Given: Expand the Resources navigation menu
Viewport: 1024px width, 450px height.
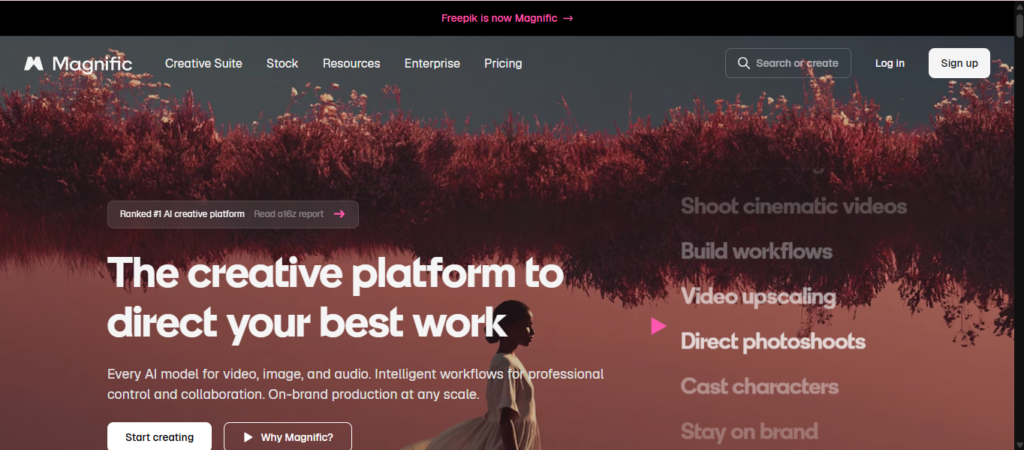Looking at the screenshot, I should point(351,63).
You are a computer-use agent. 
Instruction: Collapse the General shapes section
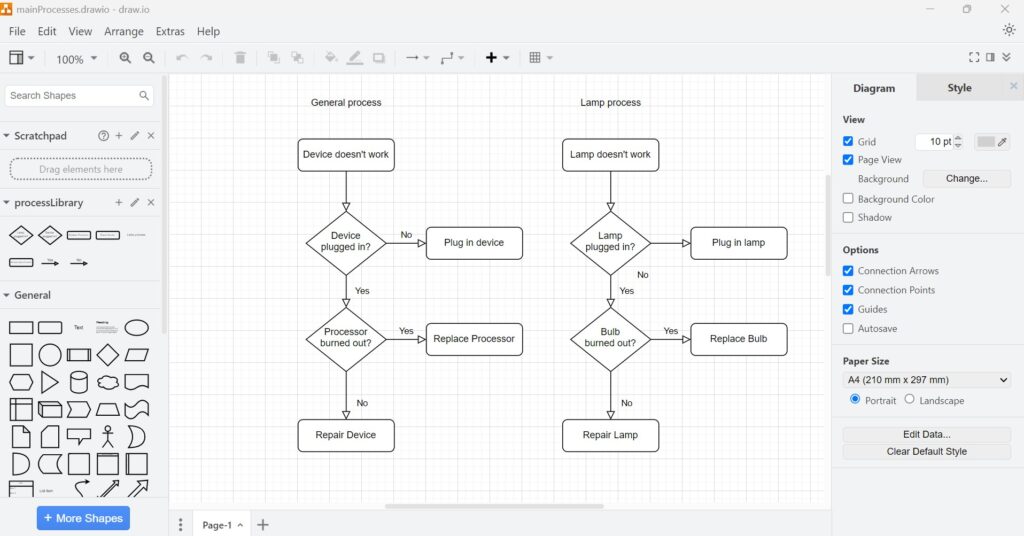tap(7, 296)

--

## [Task objective]
A faithful copy of all the data above is required, printed exactly and with no pictures.

## [Exercise response]
Given: Expand the Resources navigation menu
Viewport: 1024px width, 450px height.
Looking at the screenshot, I should point(351,63).
You are a computer-use agent. 
Instruction: Collapse the General shapes section
tap(7, 296)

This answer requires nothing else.